== Segment start ==

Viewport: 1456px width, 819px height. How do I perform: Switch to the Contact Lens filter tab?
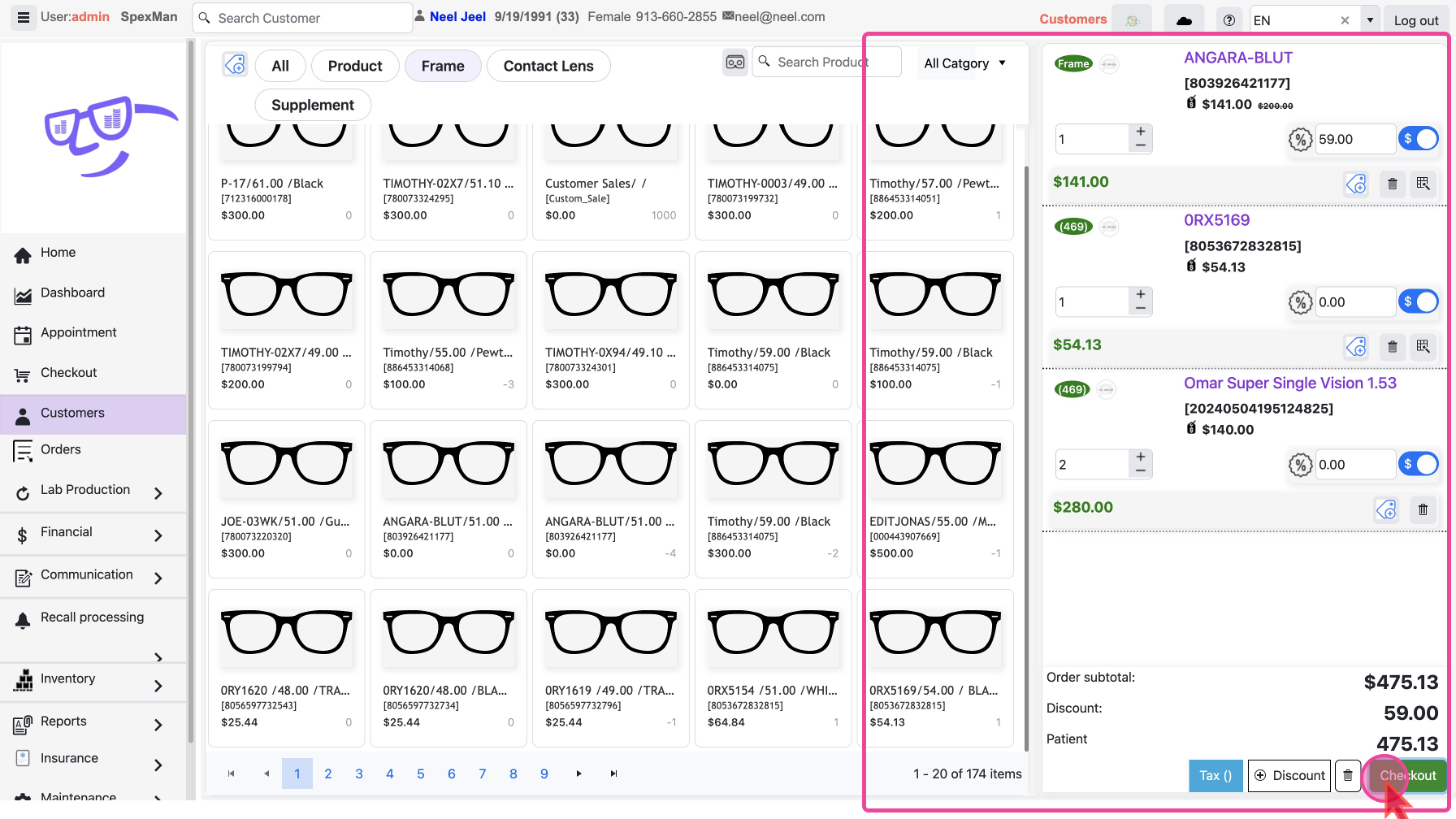(548, 66)
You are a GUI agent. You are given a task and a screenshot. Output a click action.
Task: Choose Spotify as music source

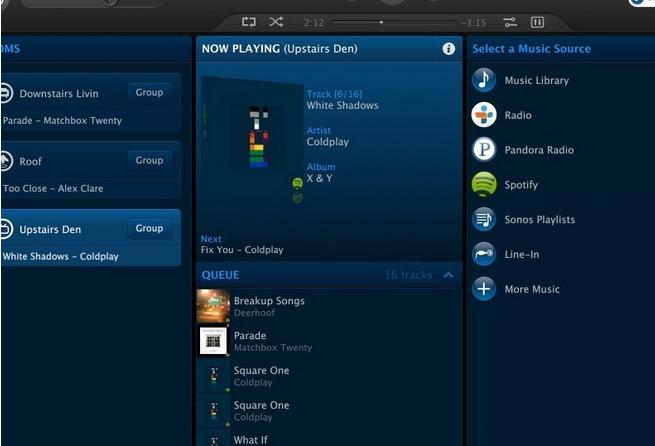[x=521, y=185]
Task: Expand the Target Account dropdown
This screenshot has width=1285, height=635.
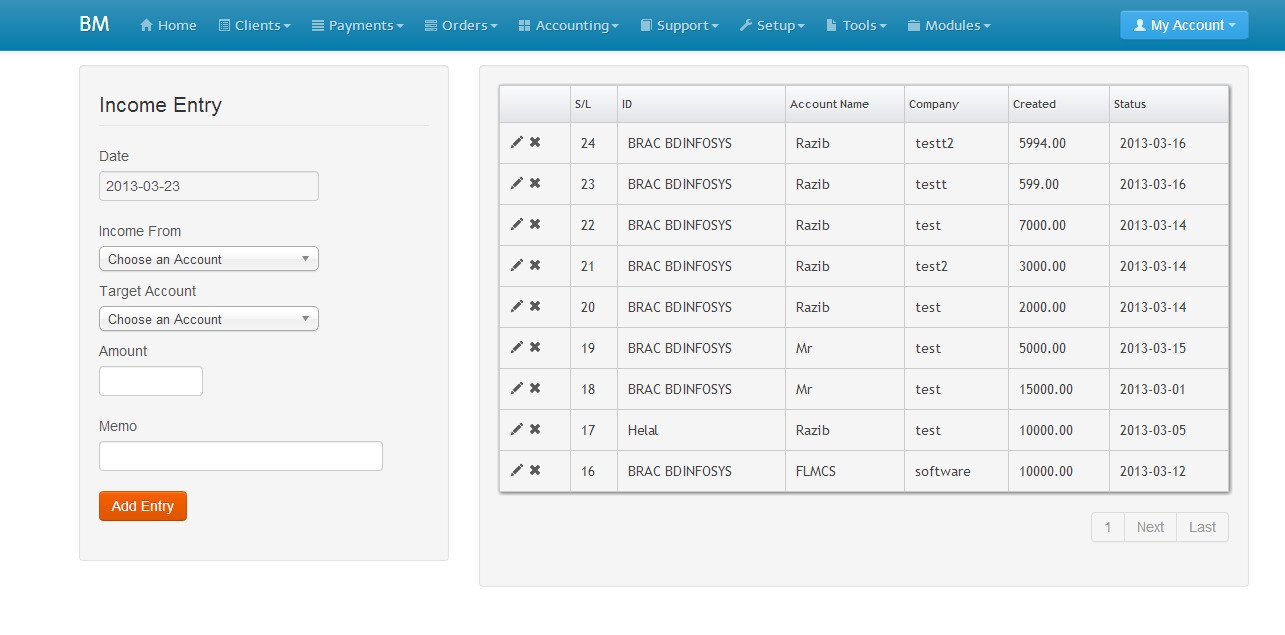Action: click(x=208, y=319)
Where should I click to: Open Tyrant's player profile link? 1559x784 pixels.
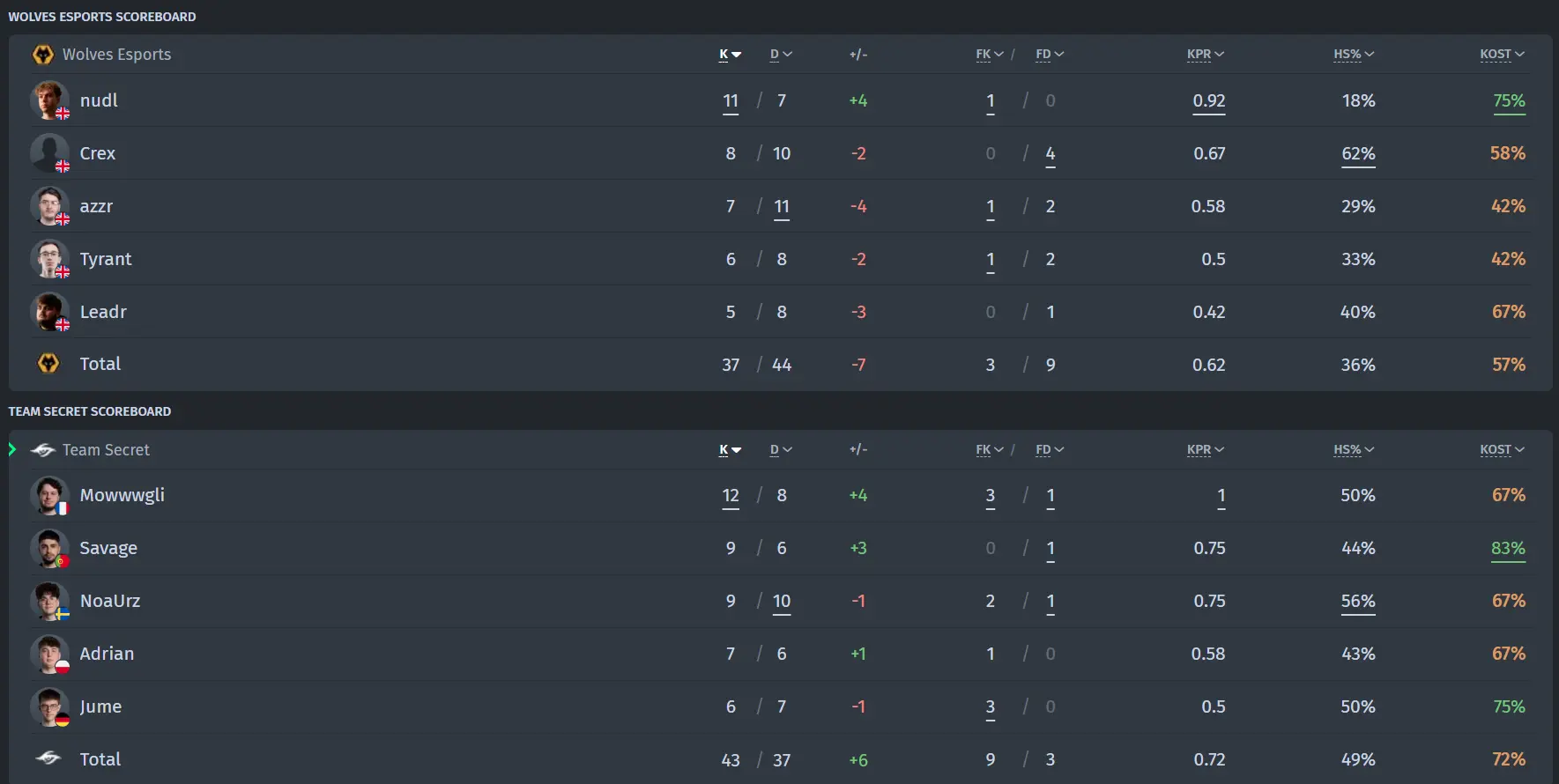pos(106,259)
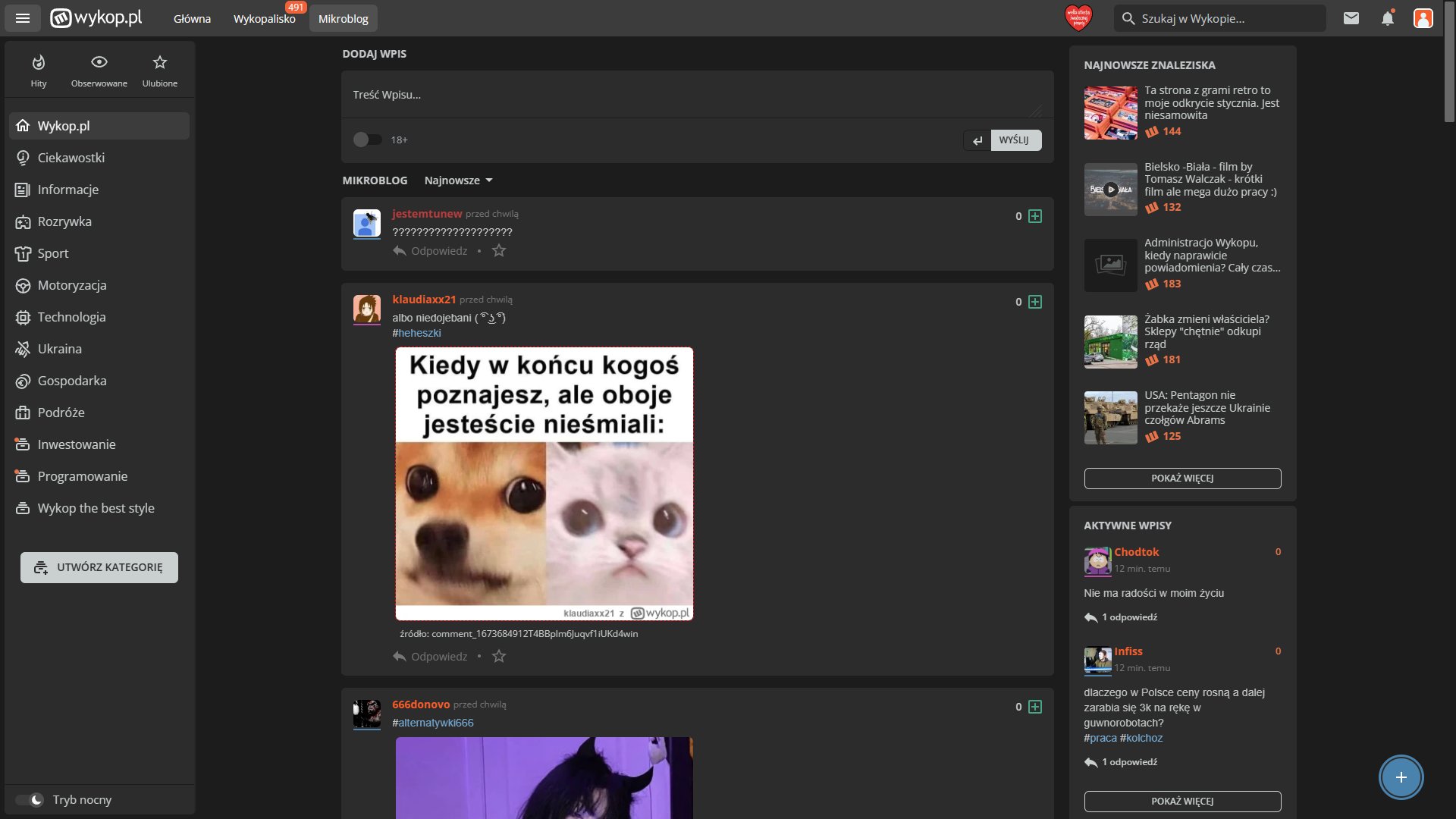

== Segment end ==

> Task: Write out all the material above exactly, with no image carried over.

> Answer below:
Viewport: 1456px width, 819px height. How do I perform: Switch to the Contact Lens filter tab?
(548, 66)
You are a GUI agent. You are given a task and a screenshot. Output a click action.
Task: Choose Spotify as music source

[x=521, y=185]
Task: Expand the Target Account dropdown
This screenshot has width=1285, height=635.
Action: click(x=208, y=319)
Where should I click to: Open Tyrant's player profile link? 1559x784 pixels.
pos(106,259)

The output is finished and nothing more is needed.